Sunday, December 5, 2021

Alcohol Prohibition on This Day in History

 

This day in history: The Twenty-first Amendment to the United States Constitution was ratified on this day in 1933. The Twenty-first Amendment to the United States Constitution repealed the Eighteenth Amendment to the United States Constitution, which had mandated nationwide prohibition on alcohol. The Twenty-first Amendment is unique among the 27 amendments of the U.S. Constitution for being the only one to repeal a prior amendment. However, to this day there are still 83 counties in the United States where the sale of alcohol is completely prohibited. 

My state of North Carolina does not allow alcohol sales between 2am and 7am Monday through Saturday or before 12pm on Sundays, though you can now buy beer after 10am now on Sundays. 

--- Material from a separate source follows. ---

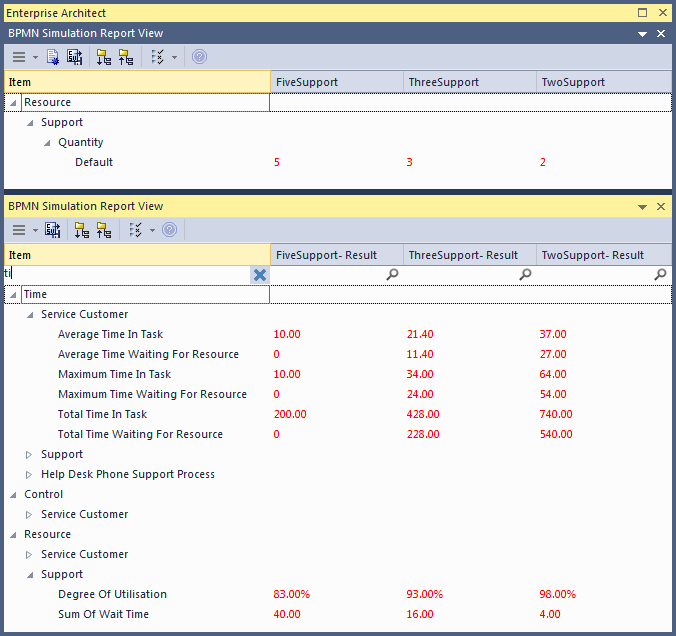The image size is (676, 636).
Task: Click the export icon in lower toolbar
Action: point(53,230)
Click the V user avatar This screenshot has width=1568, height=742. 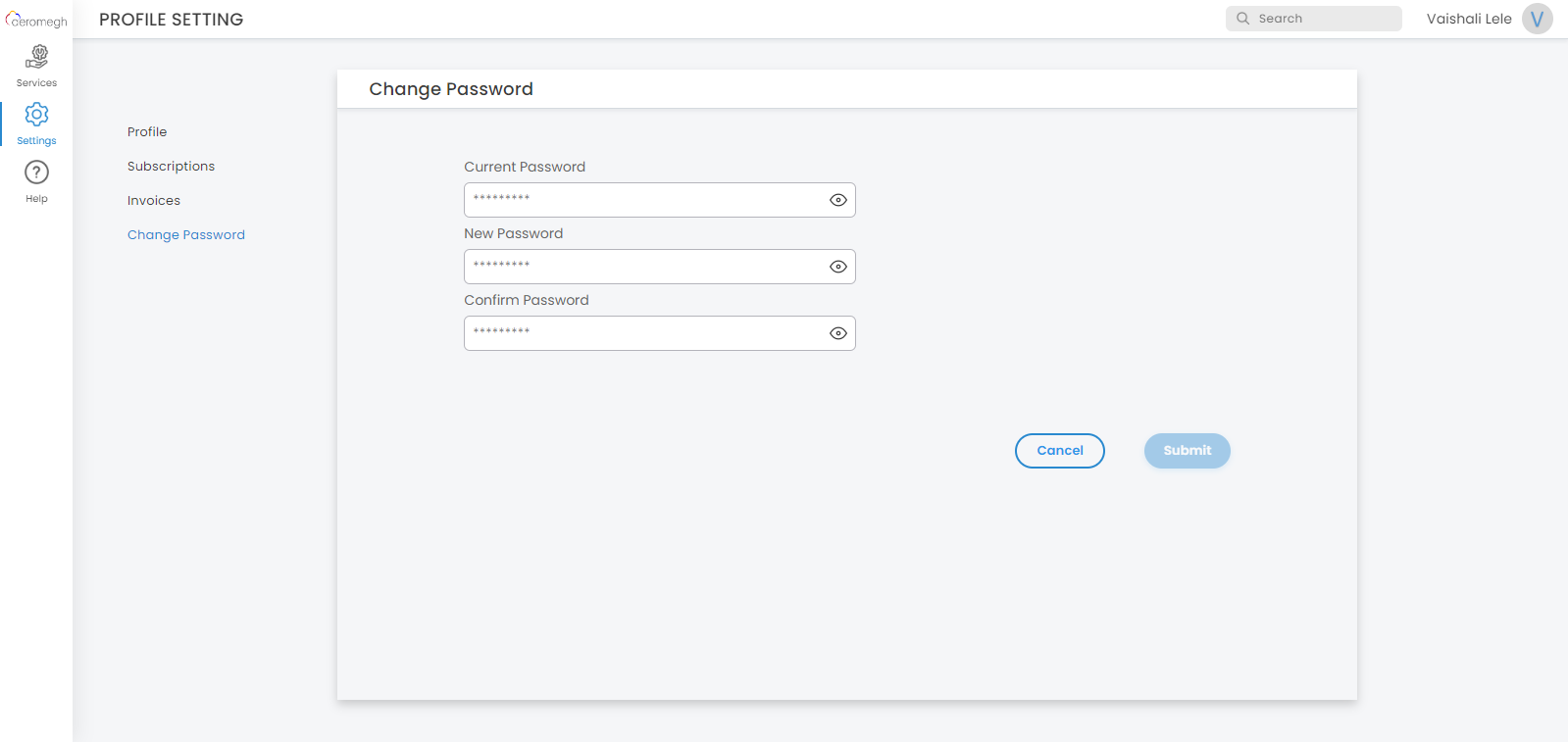pos(1537,19)

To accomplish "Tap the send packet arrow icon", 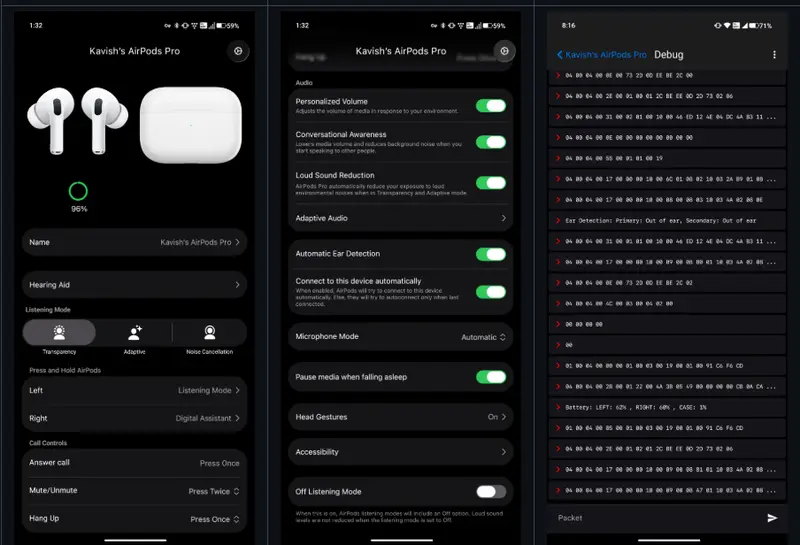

There are many strange liquor laws across America (hello Utah) and even in Canada, and they can all be traced back to Prohibition. "You look at any regulatory structure in North America and if it was examined in a global perspective, you’d look at it in stunned disbelief, like ‘What is going on here?’ It really does go back to the Prohibition mentality of control, and the slow loosening of control over the years." ~Wine lawyer Mark Hicken

Alcohol prohibition also gave us a powerful mob and Las Vegas. "Prohibition built The Mob. The Mob built Vegas. Without organized crime, there would be no Las Vegas Strip, casinos probably wouldn’t run nearly as efficiently, and it’s likely that the city never would have become a glamorous tourist destination at all." Source

Prohibition was also responsible for the major expansion of the Ku Klux Klan. The law “provided a way for the Klan to legitimize its 100% Americanist mission — it could target the drinking of those they perceived to be their enemies...One notorious example occurred in 1923-24 in southern Illinois’ Williamson County, where the Klan mobilized hundreds of volunteers to raid saloons and roadhouses. Hundreds of people were arrested and more than a dozen killed." Source

Prohibition showed us that Government is more interested in out compliance than our health. To prevent bootleggers from using industrial ethyl alcohol to produce illegal beverages, the federal government ordered the poisoning of industrial alcohols. In response, bootleggers hired chemists who successfully renatured the alcohol to make it drinkable. As a response, the Treasury Department required manufacturers to add more deadly poisons, including the particularly deadly methyl alcohol, consisting of 4 parts methanol, 2.25 parts pyridine base, and 0.5 parts benzene per 100 parts ethyl alcohol. New York City medical examiners prominently opposed these policies because of the danger to human life. As many as 10,000 people died from drinking denatured alcohol before Prohibition ended. New York City medical examiner Charles Norris believed the government took responsibility for murder when they knew the poison was not deterring consumption and they continued to poison industrial alcohol (which would be used in drinking alcohol) anyway. Norris remarked: "The government knows it is not stopping drinking by putting poison in alcohol ... [Y]et it continues its poisoning processes, heedless of the fact that people determined to drink are daily absorbing that poison. Knowing this to be true, the United States government must be charged with the moral responsibility for the deaths that poisoned liquor causes, although it cannot be held legally responsible."

There are 14 countries where alcohol consumption is illegal: Yemen, United Arab Emirates (In Sharja), Sudan, Somalia, Saudi Arabia, Pakistan, Mauritania, Maldives, Libya, Kuwait, Iran, some states in India, Brunei and Bangladesh.